The problem isn't that Stack Overflow is allowing people to scrape the content. The problem is that Stack Overflow is preventing some people from scraping the content, in order to collect money from others. And, incidentally, passing zero of that money on to the people who actually created the content.
(Nearly) none of the people who are presently pissed off would have complained if Stack Overflow had continued to allow all comers to scrape the content and train LLMs on it, nor if Stack Overflow had released the entire finished collection of content under the same CC-BY-SA license that was demanded of each contributor.
With the OpenAI partnership, and similar shenanigans leading up to it, Stack Overflow is relying on obscure technicalities to violate the essential spirit of the original deal.
The publicly-available archives released by Stack Exchange are updated roughly quarterly and have the attribution requirements as specified by CC BY-SA + the Stack Exchange ToS.
The article makes it sound like OpenAI is using the API though, rather than the archives.
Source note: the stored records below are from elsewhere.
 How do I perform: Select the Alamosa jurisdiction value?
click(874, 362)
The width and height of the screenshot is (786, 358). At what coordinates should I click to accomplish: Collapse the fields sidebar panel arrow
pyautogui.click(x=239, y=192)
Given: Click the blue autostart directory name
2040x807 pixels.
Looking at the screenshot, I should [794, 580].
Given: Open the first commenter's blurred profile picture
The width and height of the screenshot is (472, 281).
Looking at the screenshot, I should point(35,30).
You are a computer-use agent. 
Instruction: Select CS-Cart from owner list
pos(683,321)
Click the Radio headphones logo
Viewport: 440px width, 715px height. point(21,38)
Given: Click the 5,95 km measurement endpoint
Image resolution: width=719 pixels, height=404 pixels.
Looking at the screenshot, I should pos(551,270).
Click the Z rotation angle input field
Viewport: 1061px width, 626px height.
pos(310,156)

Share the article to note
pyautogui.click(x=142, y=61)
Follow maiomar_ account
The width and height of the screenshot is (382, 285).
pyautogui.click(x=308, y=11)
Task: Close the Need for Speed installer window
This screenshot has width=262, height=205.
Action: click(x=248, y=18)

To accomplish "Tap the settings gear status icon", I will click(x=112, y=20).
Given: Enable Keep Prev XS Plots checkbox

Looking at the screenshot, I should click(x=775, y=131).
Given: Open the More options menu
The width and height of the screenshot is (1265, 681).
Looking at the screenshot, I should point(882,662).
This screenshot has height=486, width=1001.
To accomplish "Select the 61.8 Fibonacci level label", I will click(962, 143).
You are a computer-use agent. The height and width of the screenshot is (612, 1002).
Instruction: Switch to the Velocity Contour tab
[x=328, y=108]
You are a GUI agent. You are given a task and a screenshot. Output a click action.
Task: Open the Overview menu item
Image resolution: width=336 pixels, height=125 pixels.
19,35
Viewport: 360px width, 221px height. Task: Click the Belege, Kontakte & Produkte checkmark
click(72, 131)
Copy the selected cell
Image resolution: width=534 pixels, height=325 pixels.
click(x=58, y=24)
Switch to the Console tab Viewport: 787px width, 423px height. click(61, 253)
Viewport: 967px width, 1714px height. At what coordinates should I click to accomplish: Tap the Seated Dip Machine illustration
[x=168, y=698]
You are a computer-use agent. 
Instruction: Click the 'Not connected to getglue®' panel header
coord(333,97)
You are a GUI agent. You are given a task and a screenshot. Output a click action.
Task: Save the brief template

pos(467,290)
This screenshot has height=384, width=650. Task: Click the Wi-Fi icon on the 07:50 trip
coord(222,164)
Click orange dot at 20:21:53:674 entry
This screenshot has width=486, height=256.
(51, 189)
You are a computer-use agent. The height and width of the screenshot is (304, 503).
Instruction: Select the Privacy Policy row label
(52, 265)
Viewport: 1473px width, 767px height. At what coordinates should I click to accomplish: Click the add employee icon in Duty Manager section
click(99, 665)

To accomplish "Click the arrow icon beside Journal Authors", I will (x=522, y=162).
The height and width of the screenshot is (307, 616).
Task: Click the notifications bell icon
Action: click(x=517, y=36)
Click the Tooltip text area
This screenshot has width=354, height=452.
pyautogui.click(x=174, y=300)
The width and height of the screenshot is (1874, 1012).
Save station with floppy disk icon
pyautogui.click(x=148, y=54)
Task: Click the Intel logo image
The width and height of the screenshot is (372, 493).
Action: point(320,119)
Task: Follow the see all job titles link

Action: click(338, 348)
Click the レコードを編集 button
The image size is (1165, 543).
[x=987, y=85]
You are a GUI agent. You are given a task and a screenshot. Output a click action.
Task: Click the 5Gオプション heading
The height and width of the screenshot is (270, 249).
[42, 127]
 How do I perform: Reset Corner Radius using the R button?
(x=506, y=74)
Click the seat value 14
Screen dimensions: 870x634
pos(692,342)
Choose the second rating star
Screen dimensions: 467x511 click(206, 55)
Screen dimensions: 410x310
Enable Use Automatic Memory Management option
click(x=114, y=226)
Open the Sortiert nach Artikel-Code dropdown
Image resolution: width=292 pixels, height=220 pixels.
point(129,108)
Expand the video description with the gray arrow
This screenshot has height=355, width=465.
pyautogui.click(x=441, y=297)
The API and live sites forbid scraping within the acceptable use policy, as seen here: https://stackoverflow.com/legal/acceptable-use-policy
I dont get how you can release something under anything other than all rights reserved without identification. We need to be able to persecute you in case you are not the author. Or is it that i may republish anything under any license?? It could be that the platform licences it in the toss but with cc are they not obligated to make it available without obstructie?
Prosecution and persecution are two different things. Persecuting anyone is not a good time :)
Why, if you're not allowed to release under a license, should you be able to release all rights reserved (which can still be a copyright violation!)?
If you need to prosecute the person, there are established procedures for that: DMCA, or ultimately a lawsuit over the infringement. That you didn't identify yourself publicly on the site does not make that impossible. In fact the point of the DMCA was to make it easier to handle this - because if the provider doesn't comply with your DMCA, you can sue the provider.
Requiring indentification to publish so that copyright is protected would be massive overreach and this sort of thinking is why I think copyright is a dangerous concept that needs to be sharply curtailed, not expanded to cover AI training.
In practice, the safest course is to not use content from untrustworthy sources in ways that require a license (aka in ways that are not fair use in your applicable jurisdictions).
(Nearly) none of the people who are presently pissed off would have complained if Stack Overflow had continued to allow all comers to scrape the content and train LLMs on it, nor if Stack Overflow had released the entire finished collection of content under the same CC-BY-SA license that was demanded of each contributor.
With the OpenAI partnership, and similar shenanigans leading up to it, Stack Overflow is relying on obscure technicalities to violate the essential spirit of the original deal.